Este abril pasé un domingo en Urueña, un recóndito pueblecito perdido por la Meseta castellana, sito en la provincia de Valladolid. Quizás se pregunten qué tiene este pueblo medieval que le hace meritorio de iniciar mi columna de este Domingo de Pascua en la edición valenciana de EL PAÍS. Yo se lo cuento: este pueblecito, además de la certidumbre, la paz y la quietud que aporta siempre Castilla en primavera (la de verdad, Madrid es otra cosa), posee la particularidad de tener doce librerías para tan solo 188 habitantes, lo que lo convierte en el municipio con más librerías per capita que conozco. Salen a una para cada 15 habitantes. Chúpate esa, Escandinavia.
Recuerdo que, al entrar en una de aquellas librerías, hubo algo que me hizo click y me ha tenido pensando hasta el día de hoy. Era una librería angosta, llena de pasillos y rincones, con miles de libros antiguos, polvo y objetos realmente interesantes, en la que costaba diferenciar qué era parte del catálogo en venta y qué formaba parte de la decoración. Entre sus libros, de temáticas tan variopintas que se hacían inabarcables, había una docena de máquinas de escribir, que empecé a observar con los ojos de un niño que acaba de descubrir algo nuevo por primera vez. Para un niño valenciano de los 90 como yo, que creció con el Babalà Club, aquellas máquinas eran auténticas reliquias. Había multitud de marcas y modelos. Debajo de ellas, los nombres de escritores que las usaron, y frases que ellos habían pronunciado sobre sus máquinas de escribir, compañeras inseparables de aventuras. Rápidamente, los nombres de escritores como Vázquez Montalbán, Anthony Burgess, Henry Miller o nuestro paisano Rafael Chirbes, despertaron mi atención, y también lo hicieron algunos de los modelos a los que estos nombres estaban asociados: la Continental de Vázquez Montalbán, la Olivetti 135 de Chirbes, la Olivetti Valentine roja de Burgess o la Underwood 5 de Henry Miller.
De pronto, me acordé de mi máquina de escribir moderna, mi maltrecho portátil Lenovo Ideapad que, a expensas de que se complete el lentísimo procedimiento del kit digital con el que nos ayudan a los autónomos, pasa junto a mí sus últimas semanas mientras agoniza. Recuerdo que lo compré en Barcelona, antes de irme a vivir unos meses a Argentina en 2019; el otro día, me puse nostálgico al recordar todas las aventuras que hemos vivido juntos: las protestas en Chile, el debate presidencial de Argentina en 2019, la primera vuelta de las elecciones en Uruguay, la pandemia, mis años al frente de la revista Mirall València, aquella charla TEDx, unas decenas de viajes, dos másteres y hasta 6 mudanzas. Y es que, para alguien que escribe, la máquina con la que lo hace — y la melodía de su tecleo— ocupa un lugar importante en su vida.

* **Registros guardados**
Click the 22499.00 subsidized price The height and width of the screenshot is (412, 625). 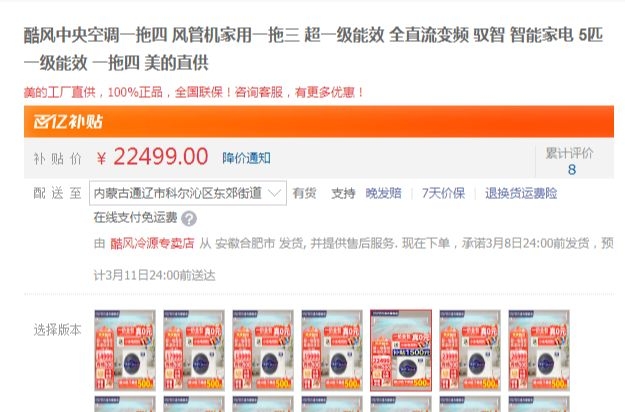160,157
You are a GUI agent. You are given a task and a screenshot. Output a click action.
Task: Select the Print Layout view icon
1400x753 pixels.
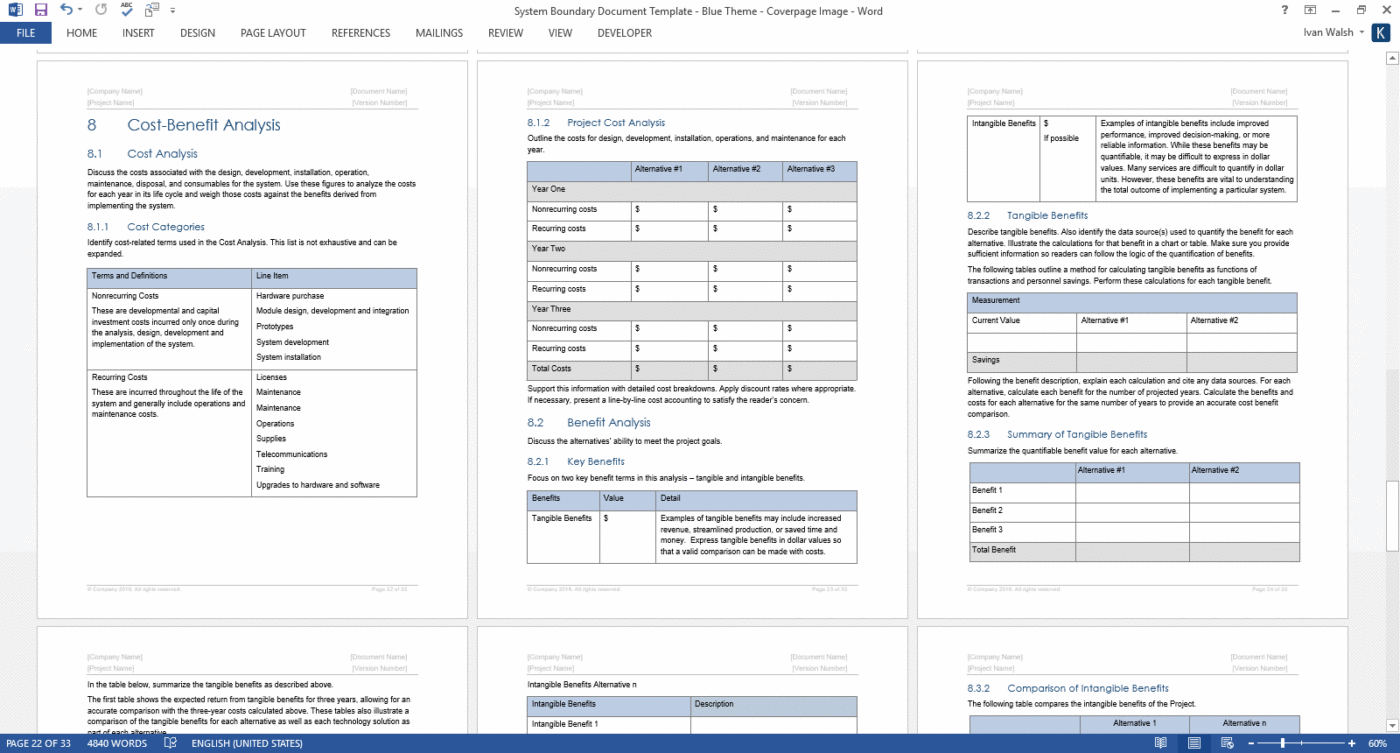[x=1194, y=744]
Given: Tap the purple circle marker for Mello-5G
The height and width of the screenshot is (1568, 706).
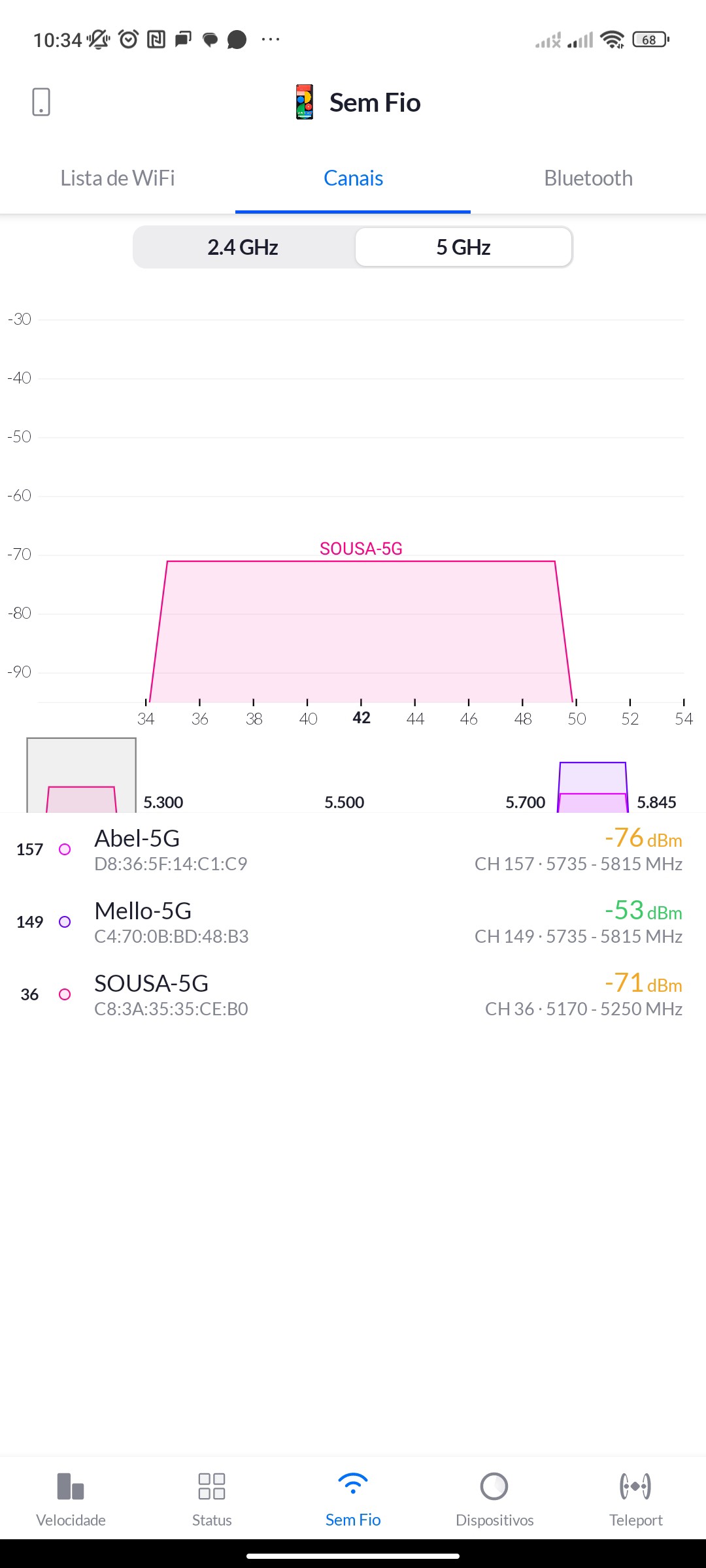Looking at the screenshot, I should coord(65,922).
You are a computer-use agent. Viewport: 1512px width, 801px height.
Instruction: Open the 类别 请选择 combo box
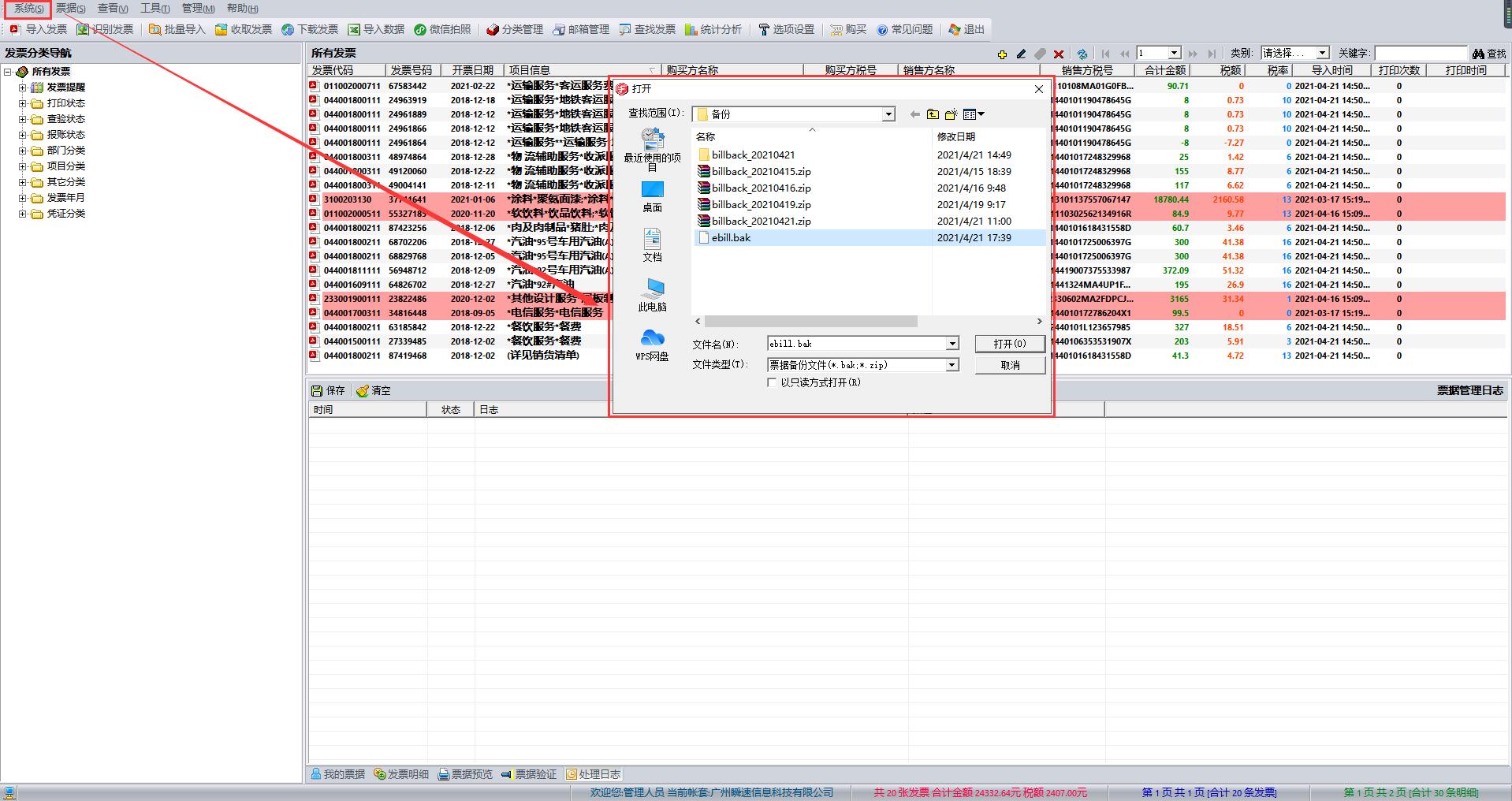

* **Consigna de trabajo**
Según la columna sobre Urueña, ¿qué modelo de máquina de escribir estaba asociado a Rafael Chirbes? Responde con una frase breve, por favor.

* **Resultado del ejercicio**
La Olivetti 135.